When startled, an armadillo will leap upward. Suppose it rises 0.544 m in the first 0.200 s. (a) What is its initial speed as it leaves the ground? (b) What is its speed at the height of 0.544 m? (c) How much higher does it go?

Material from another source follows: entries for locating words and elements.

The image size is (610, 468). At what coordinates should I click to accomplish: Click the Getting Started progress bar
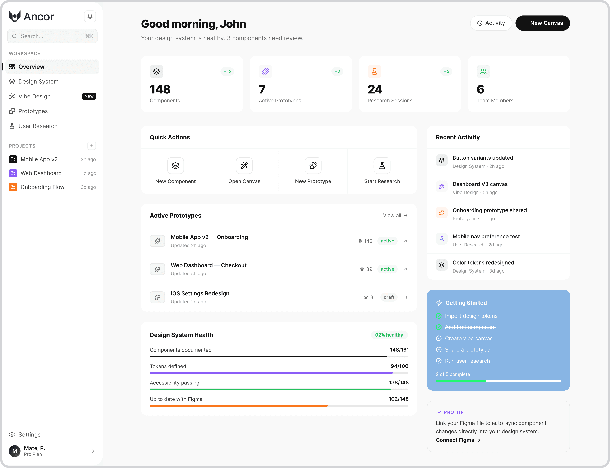coord(498,381)
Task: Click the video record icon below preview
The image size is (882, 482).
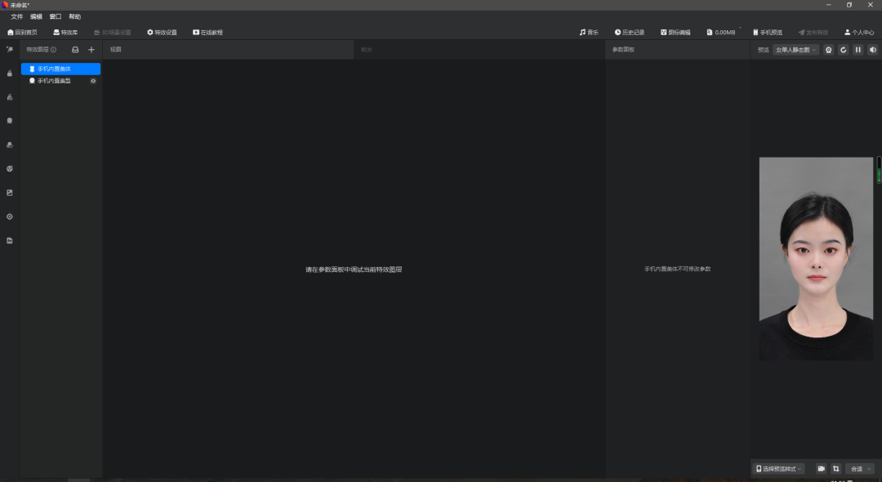Action: 821,469
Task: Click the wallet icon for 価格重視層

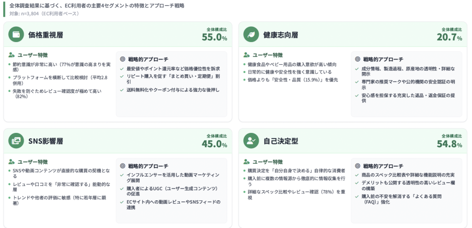Action: pos(16,34)
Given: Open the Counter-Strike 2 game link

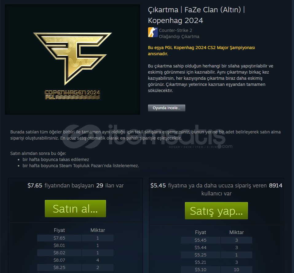Looking at the screenshot, I should point(175,30).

2007-08-26 18:57:18 · 4 answers · asked by Anonymous in Science & Mathematics ➔ Physics
For anything in freefall on Earth (t = seconds):
Acceleration (A) = -9.8 m/s^2
Velocity (V) = (-9.8t + V(initial)) m/s
Position (P) = (-4.9t^2 + V(initial)t + P(initial)) m
P=.544
t=.2
Use position equation to determine V(initial):
.544 = -4.9(.2^2) + .2V(initial)
.544 = -.196 + .2V(initial)
.2V (initial) = .740 m/s
V(initial) = 3.7 m/s (part a answer)
at .544 m, t = .2
Use that t in V equation, to determine V at that time:
V = -9.8t + V(initial) = -1.96 + 3.7 = 1.74 m/s (part b answer)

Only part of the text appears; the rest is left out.